In 2017, 169 people died by euthanasia for dementia (3 were advanced dementia) and 83 people died by euthanasia for psychiatric reasons. The 205 people who had multiple problems derived from the aging process were part of a new category: “the completed life.”
There were several controversial Netherlands euthanasia stories in 2018.
In August 2017, a 5 year study sponsored by the Netherlands government showed significant increases in assisted deaths and continued abuse of the law. In January we learned that Berna van Baarsen, who had been a euthanasia assessor for 10 years, resigned over cases of euthanasia for dementia. In January, Aurelia Brouwers (29) died by euthanasia for psychiatric reasons. She was physically healthy.
In March we learned that the public prosecutor was investigating several controversial euthanasia deaths. The public prosecutor was also investigating a euthanasia group in the Netherlands after the death of a 19-year-old woman. In July a Dutch doctor was reprimanded in the euthanasia death of a woman with dementia who had resisted. In November, the Dutch doctor who euthanized a woman with dementia who had resisted, was prosecuted.
The euthanasia train left the station a long time ago in the Netherlands.

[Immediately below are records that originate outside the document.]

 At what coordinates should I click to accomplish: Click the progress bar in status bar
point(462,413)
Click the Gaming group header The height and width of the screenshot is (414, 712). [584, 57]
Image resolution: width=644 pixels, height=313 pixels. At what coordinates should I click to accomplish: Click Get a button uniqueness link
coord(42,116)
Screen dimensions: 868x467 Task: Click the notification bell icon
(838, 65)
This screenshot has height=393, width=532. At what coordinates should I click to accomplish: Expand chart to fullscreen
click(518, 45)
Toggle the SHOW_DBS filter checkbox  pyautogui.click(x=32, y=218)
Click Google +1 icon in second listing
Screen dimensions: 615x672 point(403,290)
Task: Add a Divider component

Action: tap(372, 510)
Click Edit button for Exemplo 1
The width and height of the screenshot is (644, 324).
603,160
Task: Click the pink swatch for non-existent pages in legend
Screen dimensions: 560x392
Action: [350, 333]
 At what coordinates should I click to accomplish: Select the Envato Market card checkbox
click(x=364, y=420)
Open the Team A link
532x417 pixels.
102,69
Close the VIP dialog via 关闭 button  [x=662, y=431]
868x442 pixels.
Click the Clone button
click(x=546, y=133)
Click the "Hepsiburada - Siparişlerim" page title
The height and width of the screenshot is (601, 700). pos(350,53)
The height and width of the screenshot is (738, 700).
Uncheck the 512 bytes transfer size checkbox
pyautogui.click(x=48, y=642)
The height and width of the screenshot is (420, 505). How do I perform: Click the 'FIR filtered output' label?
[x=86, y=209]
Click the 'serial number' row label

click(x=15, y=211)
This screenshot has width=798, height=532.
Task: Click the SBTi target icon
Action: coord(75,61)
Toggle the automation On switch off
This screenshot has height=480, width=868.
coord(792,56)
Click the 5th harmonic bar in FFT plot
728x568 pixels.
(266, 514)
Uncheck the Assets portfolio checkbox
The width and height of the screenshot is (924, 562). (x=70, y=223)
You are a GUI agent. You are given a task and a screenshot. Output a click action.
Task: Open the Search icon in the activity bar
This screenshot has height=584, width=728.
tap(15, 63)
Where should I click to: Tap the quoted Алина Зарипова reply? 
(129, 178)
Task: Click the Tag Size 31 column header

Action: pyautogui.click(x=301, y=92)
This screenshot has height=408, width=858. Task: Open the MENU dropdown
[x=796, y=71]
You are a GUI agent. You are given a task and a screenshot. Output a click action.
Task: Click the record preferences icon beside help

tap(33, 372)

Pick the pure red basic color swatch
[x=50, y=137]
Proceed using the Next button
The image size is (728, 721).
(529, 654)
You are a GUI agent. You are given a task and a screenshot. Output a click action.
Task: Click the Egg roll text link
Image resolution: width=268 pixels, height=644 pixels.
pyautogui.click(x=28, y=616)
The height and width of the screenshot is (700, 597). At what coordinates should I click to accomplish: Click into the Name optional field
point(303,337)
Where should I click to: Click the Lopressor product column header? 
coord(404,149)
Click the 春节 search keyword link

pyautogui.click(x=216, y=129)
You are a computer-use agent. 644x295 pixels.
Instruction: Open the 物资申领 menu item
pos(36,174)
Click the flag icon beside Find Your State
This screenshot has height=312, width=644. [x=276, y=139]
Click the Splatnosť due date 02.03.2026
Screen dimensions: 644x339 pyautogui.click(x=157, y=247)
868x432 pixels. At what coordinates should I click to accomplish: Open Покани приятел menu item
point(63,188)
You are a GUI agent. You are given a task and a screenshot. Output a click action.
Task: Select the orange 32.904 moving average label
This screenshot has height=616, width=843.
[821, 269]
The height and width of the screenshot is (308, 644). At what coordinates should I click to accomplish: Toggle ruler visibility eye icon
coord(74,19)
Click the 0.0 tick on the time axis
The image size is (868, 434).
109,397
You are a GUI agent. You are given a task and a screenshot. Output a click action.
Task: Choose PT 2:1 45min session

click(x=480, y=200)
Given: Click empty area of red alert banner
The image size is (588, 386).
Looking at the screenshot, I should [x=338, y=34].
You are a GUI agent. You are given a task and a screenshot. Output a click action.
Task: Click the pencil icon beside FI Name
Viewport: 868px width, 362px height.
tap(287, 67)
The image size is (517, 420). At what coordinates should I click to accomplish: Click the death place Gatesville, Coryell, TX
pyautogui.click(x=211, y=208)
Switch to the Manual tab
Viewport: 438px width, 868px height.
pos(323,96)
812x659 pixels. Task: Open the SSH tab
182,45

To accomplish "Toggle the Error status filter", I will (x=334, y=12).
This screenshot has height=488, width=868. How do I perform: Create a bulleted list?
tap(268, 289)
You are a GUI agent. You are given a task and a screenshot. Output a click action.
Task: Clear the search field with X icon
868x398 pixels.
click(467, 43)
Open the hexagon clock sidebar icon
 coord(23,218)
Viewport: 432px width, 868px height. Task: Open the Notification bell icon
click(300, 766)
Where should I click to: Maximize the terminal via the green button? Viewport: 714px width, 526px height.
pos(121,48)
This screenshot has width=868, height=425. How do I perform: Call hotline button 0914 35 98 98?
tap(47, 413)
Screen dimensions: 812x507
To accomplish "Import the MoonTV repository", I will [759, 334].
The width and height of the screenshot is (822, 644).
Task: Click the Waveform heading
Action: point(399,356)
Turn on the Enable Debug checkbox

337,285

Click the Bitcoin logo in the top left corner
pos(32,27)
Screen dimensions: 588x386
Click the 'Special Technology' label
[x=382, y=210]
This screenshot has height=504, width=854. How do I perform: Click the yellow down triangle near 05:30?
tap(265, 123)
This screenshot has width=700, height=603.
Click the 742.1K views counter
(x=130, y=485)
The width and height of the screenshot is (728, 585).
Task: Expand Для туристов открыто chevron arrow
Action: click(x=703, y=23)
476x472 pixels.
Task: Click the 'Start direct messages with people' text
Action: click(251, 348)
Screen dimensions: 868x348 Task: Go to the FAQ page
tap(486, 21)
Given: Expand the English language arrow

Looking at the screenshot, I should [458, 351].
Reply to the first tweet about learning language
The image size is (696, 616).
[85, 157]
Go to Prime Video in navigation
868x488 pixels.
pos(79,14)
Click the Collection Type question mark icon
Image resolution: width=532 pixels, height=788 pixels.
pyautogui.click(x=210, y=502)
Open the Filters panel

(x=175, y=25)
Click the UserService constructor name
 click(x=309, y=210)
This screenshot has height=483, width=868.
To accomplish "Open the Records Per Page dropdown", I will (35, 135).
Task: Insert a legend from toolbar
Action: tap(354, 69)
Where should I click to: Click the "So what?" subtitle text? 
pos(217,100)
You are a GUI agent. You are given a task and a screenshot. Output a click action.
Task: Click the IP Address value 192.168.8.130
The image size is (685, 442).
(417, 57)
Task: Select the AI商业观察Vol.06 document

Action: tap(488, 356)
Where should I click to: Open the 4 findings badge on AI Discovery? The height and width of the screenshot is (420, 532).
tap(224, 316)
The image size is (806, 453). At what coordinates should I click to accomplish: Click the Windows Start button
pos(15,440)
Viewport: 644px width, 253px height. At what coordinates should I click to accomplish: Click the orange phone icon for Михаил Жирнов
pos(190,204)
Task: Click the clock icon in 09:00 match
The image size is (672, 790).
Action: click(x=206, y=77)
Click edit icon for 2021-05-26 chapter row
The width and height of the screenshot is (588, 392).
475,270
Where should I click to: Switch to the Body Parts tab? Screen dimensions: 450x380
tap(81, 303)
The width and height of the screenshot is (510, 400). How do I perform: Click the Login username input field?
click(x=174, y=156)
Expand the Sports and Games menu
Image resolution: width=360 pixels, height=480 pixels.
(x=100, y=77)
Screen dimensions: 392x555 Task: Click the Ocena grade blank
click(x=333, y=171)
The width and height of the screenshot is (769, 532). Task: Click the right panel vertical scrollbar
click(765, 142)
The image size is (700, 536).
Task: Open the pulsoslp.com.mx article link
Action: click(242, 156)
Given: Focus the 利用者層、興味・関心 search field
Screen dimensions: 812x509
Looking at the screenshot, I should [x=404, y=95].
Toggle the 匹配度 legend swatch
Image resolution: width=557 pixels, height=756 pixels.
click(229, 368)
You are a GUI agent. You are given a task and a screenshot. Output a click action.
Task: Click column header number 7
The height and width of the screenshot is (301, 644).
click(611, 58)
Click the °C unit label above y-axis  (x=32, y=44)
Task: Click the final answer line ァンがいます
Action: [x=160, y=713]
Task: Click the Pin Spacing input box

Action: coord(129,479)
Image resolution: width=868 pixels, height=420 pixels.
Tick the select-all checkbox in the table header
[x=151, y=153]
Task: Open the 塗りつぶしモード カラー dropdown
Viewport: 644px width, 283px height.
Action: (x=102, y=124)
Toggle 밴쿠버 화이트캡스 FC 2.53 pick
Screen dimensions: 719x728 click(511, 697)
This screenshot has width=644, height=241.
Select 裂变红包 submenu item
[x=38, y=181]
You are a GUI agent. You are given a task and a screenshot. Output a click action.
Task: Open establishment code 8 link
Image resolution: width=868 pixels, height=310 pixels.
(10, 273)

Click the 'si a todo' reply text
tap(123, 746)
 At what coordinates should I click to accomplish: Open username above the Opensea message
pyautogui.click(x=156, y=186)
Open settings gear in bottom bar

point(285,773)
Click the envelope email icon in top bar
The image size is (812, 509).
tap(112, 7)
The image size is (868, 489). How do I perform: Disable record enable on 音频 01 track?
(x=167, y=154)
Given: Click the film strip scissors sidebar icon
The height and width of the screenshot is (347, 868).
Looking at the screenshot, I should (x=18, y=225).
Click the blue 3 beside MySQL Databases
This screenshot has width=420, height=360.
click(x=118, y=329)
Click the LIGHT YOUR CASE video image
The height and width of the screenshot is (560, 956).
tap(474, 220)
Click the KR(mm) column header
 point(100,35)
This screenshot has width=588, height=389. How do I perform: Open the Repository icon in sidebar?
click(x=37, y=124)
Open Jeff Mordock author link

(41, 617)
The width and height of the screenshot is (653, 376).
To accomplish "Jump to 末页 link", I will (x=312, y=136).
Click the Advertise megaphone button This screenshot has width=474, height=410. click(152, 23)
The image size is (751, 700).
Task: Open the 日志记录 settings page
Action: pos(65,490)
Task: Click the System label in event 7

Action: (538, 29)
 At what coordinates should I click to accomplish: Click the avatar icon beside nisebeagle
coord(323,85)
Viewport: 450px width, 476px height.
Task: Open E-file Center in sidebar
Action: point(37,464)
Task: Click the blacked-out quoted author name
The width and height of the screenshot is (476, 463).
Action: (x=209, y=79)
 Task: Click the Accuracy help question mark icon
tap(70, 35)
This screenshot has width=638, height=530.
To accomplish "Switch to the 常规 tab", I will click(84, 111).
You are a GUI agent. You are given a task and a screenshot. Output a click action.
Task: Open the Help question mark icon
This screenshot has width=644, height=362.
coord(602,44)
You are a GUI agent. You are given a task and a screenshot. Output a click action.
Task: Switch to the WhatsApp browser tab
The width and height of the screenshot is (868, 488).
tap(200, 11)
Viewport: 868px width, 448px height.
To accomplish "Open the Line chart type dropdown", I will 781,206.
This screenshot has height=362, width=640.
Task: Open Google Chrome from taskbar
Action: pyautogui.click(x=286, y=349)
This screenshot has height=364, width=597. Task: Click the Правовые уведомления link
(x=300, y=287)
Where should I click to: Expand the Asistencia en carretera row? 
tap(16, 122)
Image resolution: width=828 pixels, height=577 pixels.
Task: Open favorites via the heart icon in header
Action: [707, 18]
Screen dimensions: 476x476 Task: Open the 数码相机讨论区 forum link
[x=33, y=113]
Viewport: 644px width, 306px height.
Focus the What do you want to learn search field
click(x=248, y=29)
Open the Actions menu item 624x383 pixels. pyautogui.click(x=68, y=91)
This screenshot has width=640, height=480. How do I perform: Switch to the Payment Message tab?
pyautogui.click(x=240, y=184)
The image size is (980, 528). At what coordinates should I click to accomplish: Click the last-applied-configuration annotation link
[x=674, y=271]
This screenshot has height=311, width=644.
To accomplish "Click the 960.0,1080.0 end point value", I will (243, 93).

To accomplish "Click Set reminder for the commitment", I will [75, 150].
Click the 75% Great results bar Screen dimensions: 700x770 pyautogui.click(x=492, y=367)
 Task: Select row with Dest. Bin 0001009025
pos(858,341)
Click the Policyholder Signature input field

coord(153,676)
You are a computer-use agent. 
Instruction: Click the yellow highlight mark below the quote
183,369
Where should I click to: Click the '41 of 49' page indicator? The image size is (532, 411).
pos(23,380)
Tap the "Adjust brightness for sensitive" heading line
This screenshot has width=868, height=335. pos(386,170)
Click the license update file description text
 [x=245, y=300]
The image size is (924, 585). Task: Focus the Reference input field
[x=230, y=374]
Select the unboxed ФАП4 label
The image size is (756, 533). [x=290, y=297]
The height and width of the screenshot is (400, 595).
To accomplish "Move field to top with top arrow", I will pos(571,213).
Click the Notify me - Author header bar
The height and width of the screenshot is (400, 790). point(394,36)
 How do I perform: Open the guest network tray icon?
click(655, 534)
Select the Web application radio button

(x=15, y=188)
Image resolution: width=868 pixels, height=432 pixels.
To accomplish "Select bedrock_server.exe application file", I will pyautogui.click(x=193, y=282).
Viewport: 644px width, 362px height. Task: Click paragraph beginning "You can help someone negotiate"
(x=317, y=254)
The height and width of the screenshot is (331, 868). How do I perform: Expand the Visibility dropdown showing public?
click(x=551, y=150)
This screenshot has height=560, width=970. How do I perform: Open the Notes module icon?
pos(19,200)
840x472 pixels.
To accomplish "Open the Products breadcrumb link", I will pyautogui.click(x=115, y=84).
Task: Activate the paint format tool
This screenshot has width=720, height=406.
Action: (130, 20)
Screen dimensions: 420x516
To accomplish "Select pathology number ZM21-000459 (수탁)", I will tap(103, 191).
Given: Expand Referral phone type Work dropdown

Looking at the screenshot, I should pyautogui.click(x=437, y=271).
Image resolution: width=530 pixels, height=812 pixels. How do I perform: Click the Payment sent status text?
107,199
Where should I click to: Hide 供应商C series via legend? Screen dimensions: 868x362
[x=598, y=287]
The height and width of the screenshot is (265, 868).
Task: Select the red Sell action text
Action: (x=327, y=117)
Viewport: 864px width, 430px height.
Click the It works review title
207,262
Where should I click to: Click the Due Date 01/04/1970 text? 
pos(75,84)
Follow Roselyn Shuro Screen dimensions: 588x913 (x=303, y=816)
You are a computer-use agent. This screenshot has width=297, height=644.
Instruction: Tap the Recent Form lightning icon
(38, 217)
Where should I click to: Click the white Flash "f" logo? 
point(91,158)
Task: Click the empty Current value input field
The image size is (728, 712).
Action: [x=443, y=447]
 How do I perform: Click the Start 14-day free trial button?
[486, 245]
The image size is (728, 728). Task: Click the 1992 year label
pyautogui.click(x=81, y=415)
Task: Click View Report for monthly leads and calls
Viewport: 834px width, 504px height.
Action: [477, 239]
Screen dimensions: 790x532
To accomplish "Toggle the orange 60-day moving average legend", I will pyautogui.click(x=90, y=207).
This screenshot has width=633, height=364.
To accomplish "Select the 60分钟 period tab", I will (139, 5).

Sadly, Canada is quickly riding the same euthanasia track and experiencing the same concerns.
Euthanasia was sold to the public as an “option” for people who are nearing death and suffering. It was then promoted for people who are not nearing death and fear possible future suffering. It was then extended to children and people with dementia. Finally it has extended to anyone who claims to have a “completed life.”